### What is being asked
Your task is to retype, exactly and only, the lines from the one containing "Where should I" to the final line of the entries, leaving out all pictures.
⁂
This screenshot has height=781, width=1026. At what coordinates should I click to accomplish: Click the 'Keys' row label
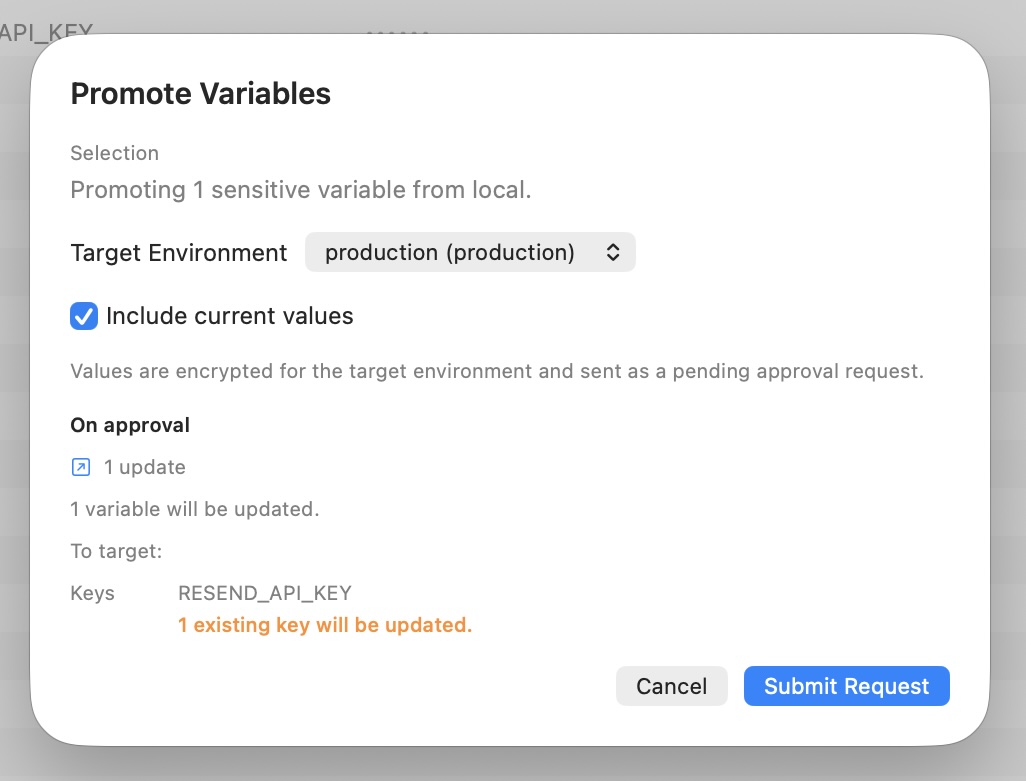point(92,593)
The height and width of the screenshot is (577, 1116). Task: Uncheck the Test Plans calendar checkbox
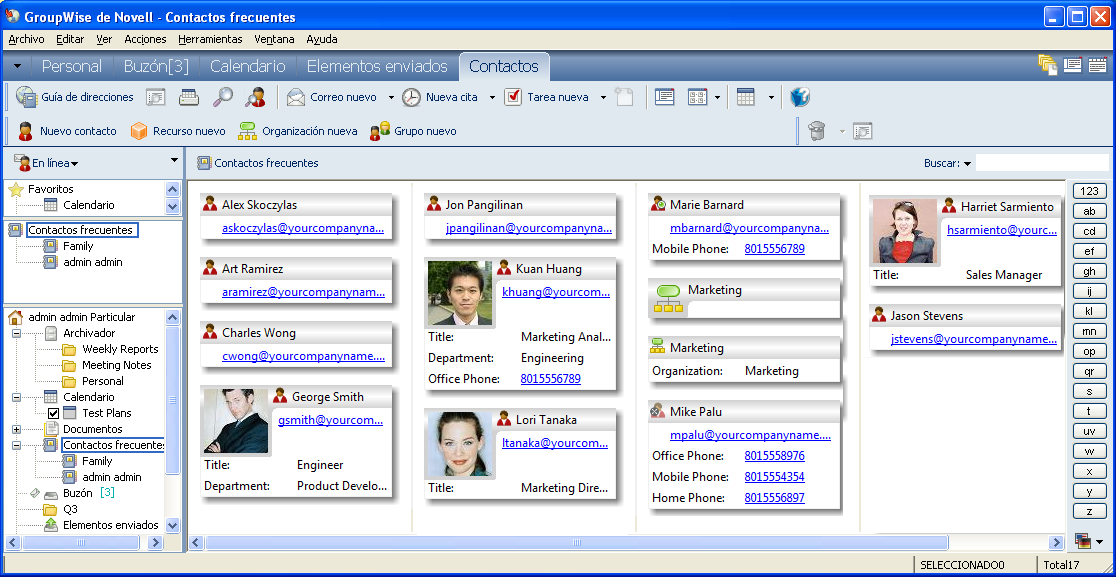pos(54,413)
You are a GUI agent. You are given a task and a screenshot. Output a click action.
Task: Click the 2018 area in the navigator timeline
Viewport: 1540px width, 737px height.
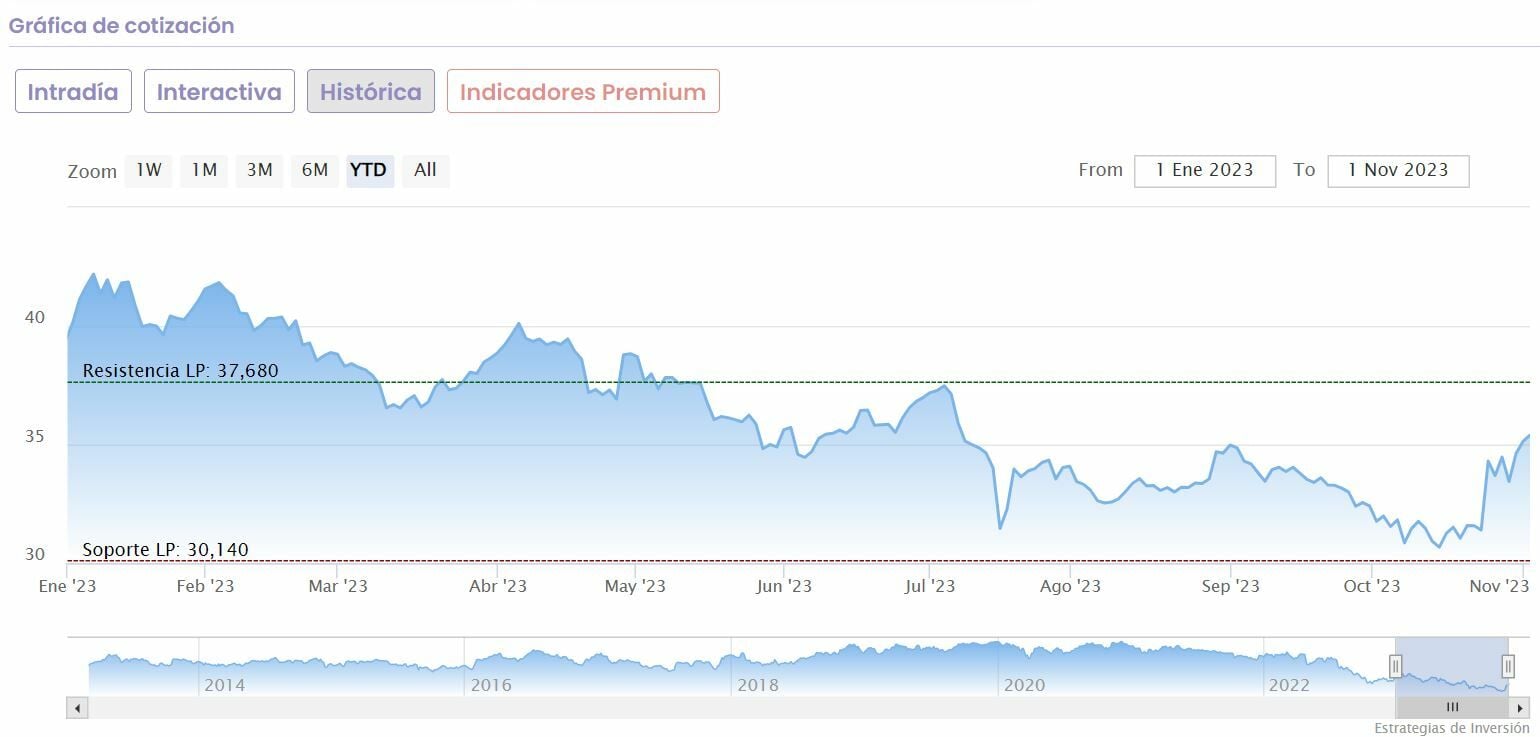[757, 685]
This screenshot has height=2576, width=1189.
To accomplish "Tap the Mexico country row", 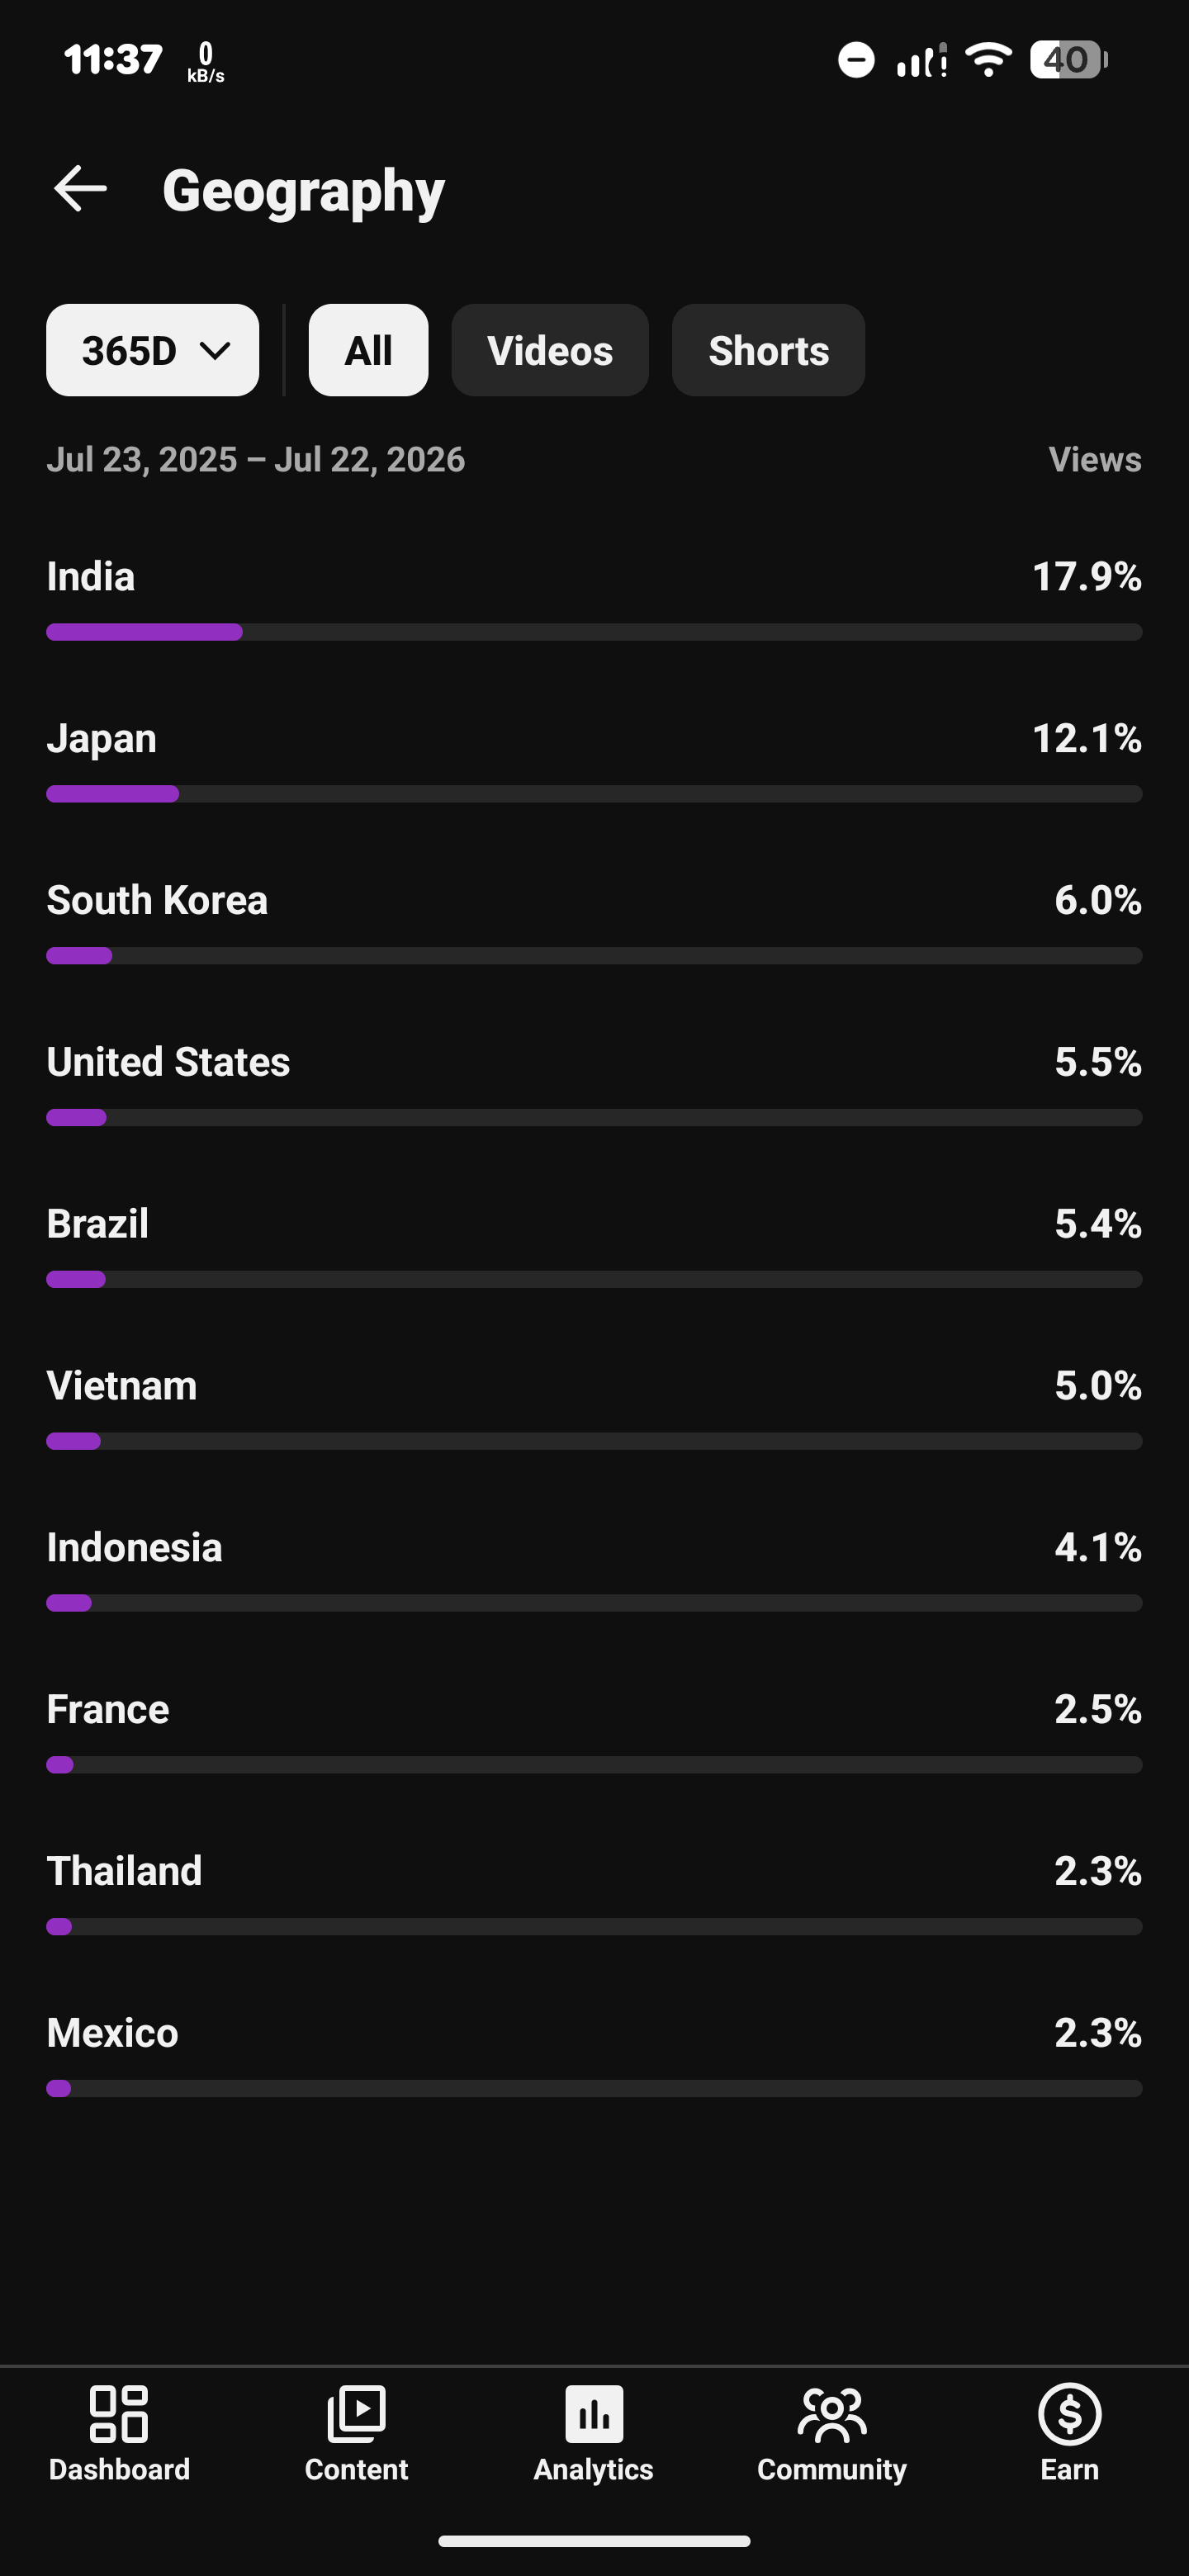I will (594, 2055).
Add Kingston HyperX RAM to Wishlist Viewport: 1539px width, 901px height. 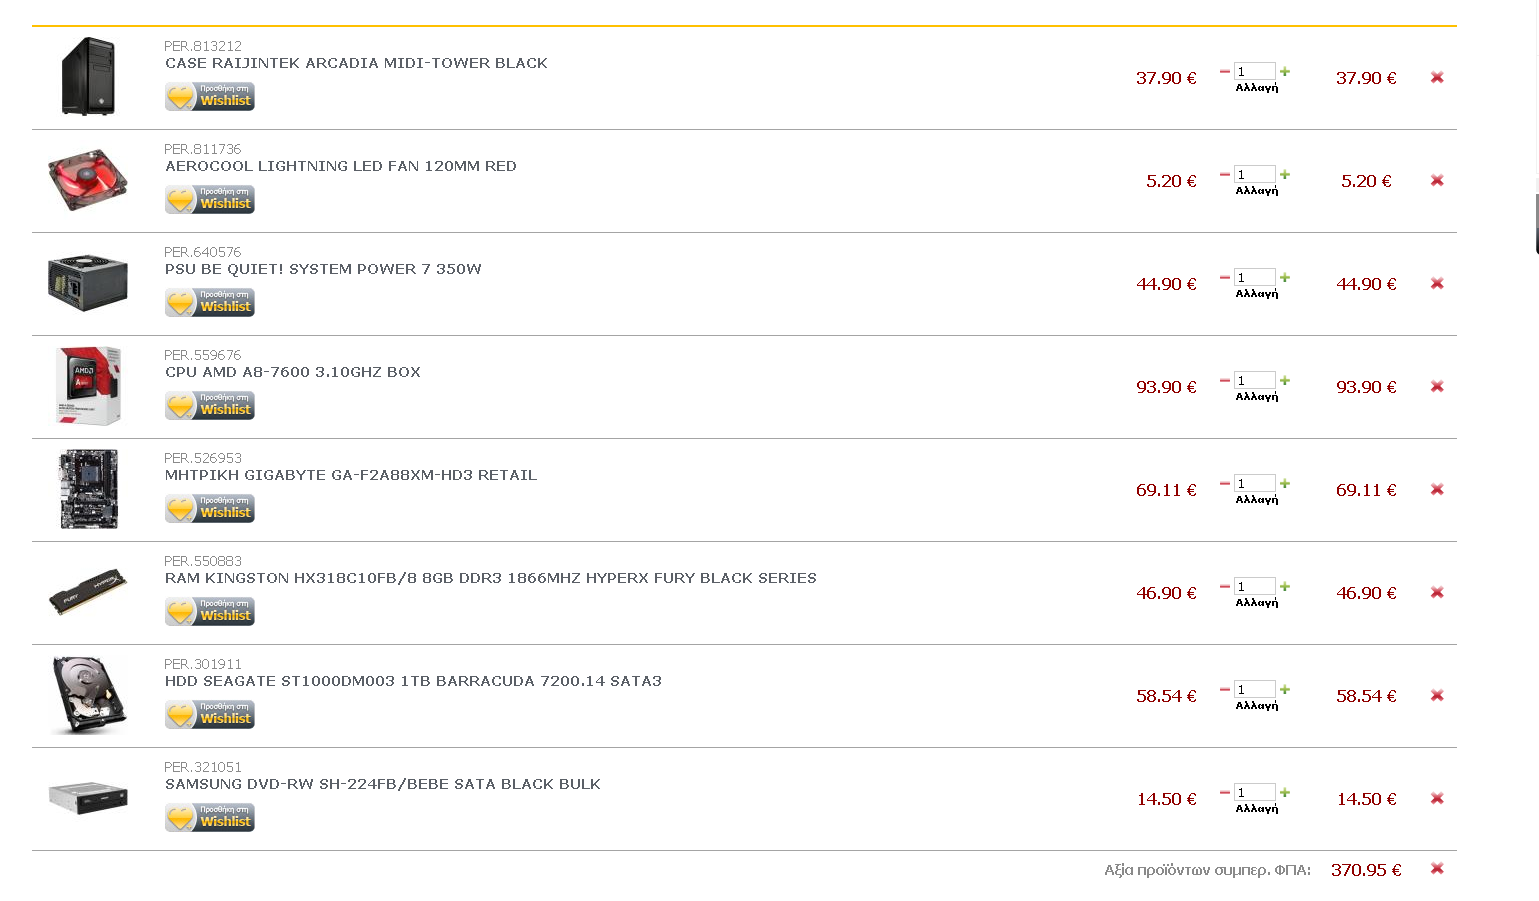(x=210, y=612)
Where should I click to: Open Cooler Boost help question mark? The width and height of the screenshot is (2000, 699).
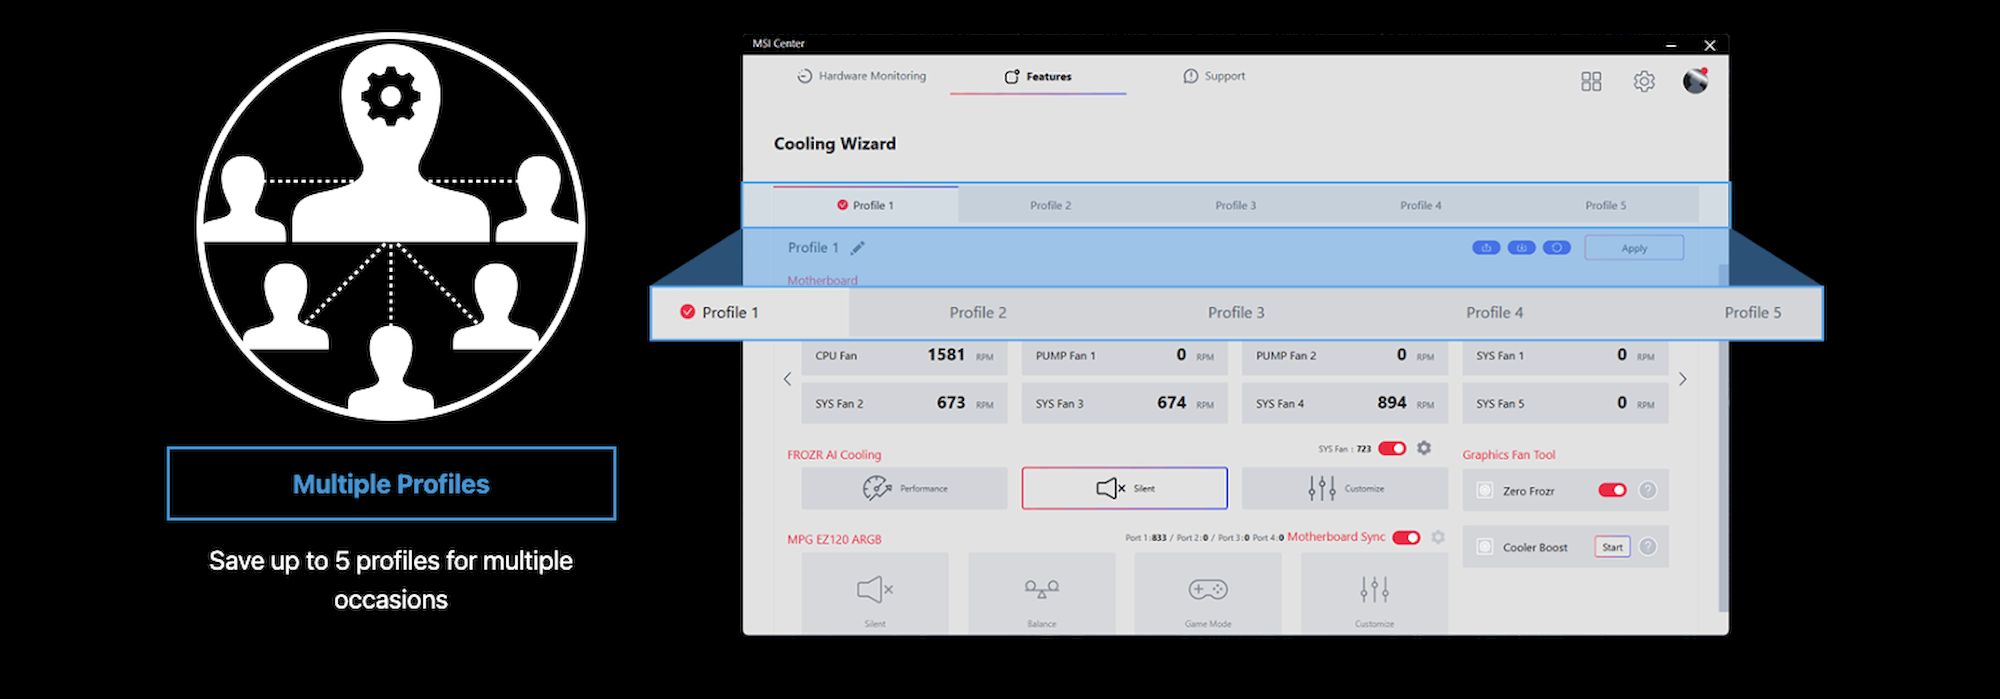pos(1648,546)
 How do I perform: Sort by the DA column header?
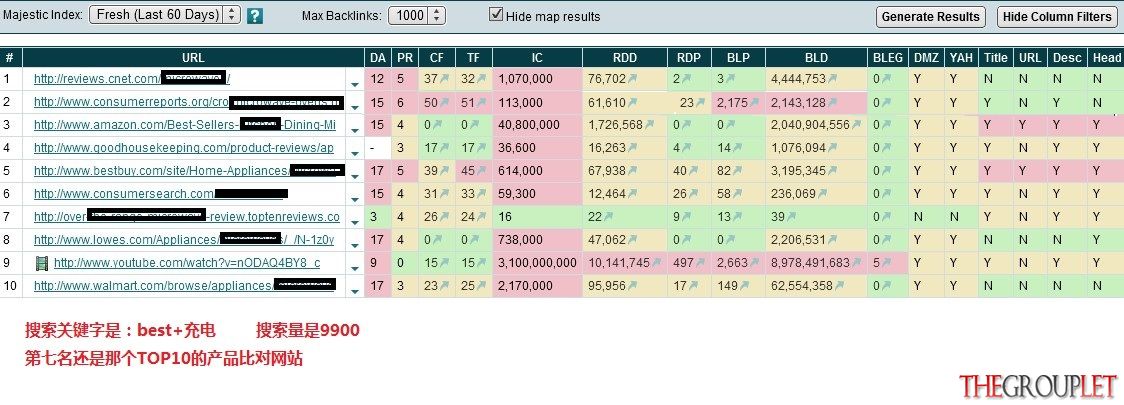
⁂
### Task result
Where should I click to: Open Cooler Boost help question mark? The width and height of the screenshot is (2000, 699).
pos(1648,546)
 How do I perform: Sort by the DA column header?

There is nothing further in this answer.